デケーのほうせき




 むかし、とある山のふもと、湖のほとりに、美しいほうせきのような家が、いっけんありました。


 そこには母と三人姉妹がすんでいました。






 母親はおっとをなくし、じんせいの冬をすごしていましたが、わかいころのときめきや、こいをわすれてはいませんでした。


 長女はペテといい、秋のこうようのような、ふかみのあるむすめでした。


 次女はツィギーといい、夏のそよ風ようにかいかつで、かちきで、まずしいくらしを苦に思わないせいかくでした。

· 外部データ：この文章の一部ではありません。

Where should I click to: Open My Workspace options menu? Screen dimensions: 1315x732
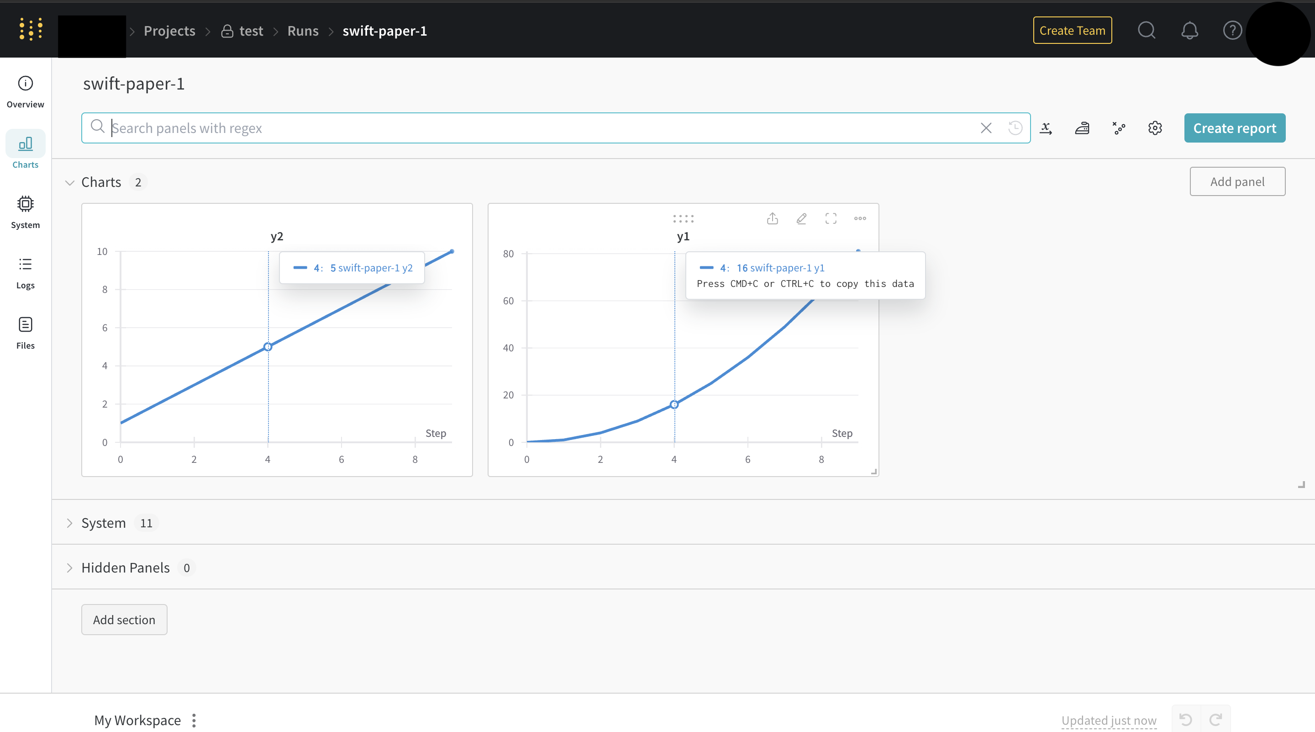click(x=194, y=720)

 すえのむすめは、デケーといい、春のひざしのようにおだやかで、やさしいけれど、一家がゆたかになることをのぞんでいました。






 一家のざいさんは、ヤクのムレただひとつ。


 朝からミルクをしぼって、チーズやバターを作ります。


 バターは、あかりのあぶらにも、けんこう茶にもなりますし、チーズと合わせれば、シオや大麦とこうかんしてもらえました。


 三人むすめは、毎日こうたいでヤクたちを草原につれていき、草を食べさせます。






 ある日、まひるまからオンドリの声が聞こえてきました。


 きみょうに思ったペテは、ヤクのむれをおいて、しらべに行きました。


 声に近づいたかと思ったとたん、声はやみました。


 ふしぎに思ったペテが、もどってみると、ぞっとしたことに、ヤクのムレがそっくりきえていました。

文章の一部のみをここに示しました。